From habit to digit
The Jane solution includes a kit of six motion sensors, each to be mounted in a room of the elder’s home. The data from these sensors allows the one taking care of the elder to set custom alerts from the Jane App, e.g. ‘If mother doesn’t enter the kitchen between 9 AM and 11 AM, send me a notification’. The caretaker can add as many custom alerts as they consider necessary, however, setting relevant alerts for every possible scenario would be impractical. This is where smart alerts come in. Humans are creatures of habit, and when we quantify these habits, we can apply anomaly detection techniques to detect emergencies.
By aggregating the per-room daily routines into minimal and maximal levels of expected activity on historical data, we can constantly check whether the current activity levels are within the expected range (see color bands in Figure 1). Once too many rooms are off, an alert is sent (see red dots in Figure 2).
Simply counting the rooms with anomalous activity to decide if a situation is alarming turned out to be very sensitive to what was happening in rooms where hardly any activity was expected during that part of the day. To cope with this, we added weights to each room that vary during the day depending on where most activity is expected to take place (see Figure 3). The decision on whether a situation is alarming then comes down to check whether the total weight of all the rooms with anomalous activity is above a certain threshold. E.g. when most activity is expected in the living room at 3 PM, the lack of activity in that room will have a big influence on the decision to send an alert or not.

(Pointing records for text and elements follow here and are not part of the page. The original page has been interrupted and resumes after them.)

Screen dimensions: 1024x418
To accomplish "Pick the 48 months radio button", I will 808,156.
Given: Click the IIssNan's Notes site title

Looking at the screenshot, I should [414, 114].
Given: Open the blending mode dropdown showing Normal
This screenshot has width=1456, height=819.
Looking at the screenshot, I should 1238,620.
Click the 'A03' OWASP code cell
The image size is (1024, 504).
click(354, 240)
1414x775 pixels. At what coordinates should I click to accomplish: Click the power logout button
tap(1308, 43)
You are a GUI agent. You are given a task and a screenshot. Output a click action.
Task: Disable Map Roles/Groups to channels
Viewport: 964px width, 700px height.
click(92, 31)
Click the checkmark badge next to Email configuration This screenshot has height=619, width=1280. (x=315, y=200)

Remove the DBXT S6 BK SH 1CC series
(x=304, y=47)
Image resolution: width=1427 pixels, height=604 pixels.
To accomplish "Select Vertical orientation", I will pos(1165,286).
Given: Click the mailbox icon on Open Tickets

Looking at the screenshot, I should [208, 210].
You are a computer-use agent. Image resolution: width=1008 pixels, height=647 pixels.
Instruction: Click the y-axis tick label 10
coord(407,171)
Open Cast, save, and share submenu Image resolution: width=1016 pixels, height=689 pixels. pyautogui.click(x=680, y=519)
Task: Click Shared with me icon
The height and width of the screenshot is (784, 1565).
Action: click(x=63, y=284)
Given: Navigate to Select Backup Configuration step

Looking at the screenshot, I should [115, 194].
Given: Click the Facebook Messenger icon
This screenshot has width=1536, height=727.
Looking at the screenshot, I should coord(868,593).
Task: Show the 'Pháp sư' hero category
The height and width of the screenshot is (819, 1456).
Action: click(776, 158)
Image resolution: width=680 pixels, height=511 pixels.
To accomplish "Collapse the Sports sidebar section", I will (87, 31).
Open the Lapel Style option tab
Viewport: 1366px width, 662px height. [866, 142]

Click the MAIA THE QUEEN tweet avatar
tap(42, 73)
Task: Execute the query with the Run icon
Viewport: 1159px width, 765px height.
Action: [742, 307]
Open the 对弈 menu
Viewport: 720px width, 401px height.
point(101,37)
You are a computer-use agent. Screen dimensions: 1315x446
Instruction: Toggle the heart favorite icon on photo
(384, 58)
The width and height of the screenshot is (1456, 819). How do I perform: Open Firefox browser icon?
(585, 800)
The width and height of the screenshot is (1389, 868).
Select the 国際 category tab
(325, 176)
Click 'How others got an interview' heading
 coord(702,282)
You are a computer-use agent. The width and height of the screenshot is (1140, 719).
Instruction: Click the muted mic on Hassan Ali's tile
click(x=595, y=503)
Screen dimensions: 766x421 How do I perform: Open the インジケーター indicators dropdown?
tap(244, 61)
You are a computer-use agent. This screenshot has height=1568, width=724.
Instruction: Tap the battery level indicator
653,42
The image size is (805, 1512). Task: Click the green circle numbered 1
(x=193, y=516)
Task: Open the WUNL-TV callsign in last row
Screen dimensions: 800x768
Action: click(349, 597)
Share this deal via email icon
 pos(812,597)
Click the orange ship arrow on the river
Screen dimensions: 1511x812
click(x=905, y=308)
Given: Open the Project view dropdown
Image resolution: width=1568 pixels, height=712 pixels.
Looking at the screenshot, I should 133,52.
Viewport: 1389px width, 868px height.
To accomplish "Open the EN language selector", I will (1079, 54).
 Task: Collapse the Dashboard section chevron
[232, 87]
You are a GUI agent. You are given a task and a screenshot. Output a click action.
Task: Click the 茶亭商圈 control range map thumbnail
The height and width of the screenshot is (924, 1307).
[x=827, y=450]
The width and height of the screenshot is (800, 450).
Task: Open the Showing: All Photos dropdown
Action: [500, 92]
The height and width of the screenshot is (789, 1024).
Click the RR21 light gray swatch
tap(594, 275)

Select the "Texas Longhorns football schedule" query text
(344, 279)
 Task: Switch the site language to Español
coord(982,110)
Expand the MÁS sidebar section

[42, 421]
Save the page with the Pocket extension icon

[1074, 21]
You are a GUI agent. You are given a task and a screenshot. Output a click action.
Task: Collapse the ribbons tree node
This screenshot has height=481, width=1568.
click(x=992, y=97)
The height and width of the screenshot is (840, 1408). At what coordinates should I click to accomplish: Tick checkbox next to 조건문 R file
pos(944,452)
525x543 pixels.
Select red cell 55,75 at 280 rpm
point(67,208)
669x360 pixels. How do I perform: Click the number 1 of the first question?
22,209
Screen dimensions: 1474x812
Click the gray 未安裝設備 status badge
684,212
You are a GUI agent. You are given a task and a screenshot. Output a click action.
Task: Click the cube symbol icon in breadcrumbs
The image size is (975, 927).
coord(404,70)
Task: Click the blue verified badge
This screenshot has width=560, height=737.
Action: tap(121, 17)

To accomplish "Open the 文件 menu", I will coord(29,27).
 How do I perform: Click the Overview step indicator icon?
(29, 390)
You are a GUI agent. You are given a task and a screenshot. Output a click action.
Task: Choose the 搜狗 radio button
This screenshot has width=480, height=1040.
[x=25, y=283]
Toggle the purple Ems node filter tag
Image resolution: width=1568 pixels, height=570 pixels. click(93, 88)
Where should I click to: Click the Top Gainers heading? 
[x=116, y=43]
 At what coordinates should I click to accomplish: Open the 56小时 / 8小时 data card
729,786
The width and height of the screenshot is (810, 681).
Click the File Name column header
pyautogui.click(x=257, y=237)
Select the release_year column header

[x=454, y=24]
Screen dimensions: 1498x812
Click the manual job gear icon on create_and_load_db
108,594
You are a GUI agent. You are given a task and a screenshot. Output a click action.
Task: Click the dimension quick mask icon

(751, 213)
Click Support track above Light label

Dealing with per-weekday activity differences
While aggregating the expected activity pattern we first made the naïve assumption that every day of the week would be generally the same. However, from our exploratory data analysis, we knew that this assumption was not always valid.
What if someone visits to clean the house every Wednesday morning? These visits will have a significant impact on the registered activity pattern and will pollute the expected patterns of ‘normal’ days. To deal with this, we first calculate the expected activity pattern for each weekday individually (as in Figure 4) and then cluster weekdays that have similar patterns. For each cluster, we then recalculate the expected pattern (see Figure 5).
Simulating emergencies
One scenario that we hope to avoid at all costs is that of a full-motion stop (such as in Figure 2). The Jane sensor kit includes a panic button that the elders can press to trigger a direct alert. Should they be unable to do so, we fall back on the smart alerts to detect the anomaly. Through simulations where the historical data is altered to include such full-motion stops, we’re able to estimate the time till the first alert. This turned out to be within 2 hours typically.
Multiple angles
In addition to the expected vs actual activity analysis discussed above, the system also derives wake-up and go-to-bed times, detects elders not returning to bed after a bathroom visit at night, and more. This multi-angled approach allows caretakers to spot issues early on.
Conclusion
The Jane smart alert system has matured through several iterations with testers providing invaluable feedback that allowed the system to reach the accuracy it has today. The result is that caretakers can follow up on their loved ones without being around all the time. Offering them peace of mind and allowing the elders to stay at home longer.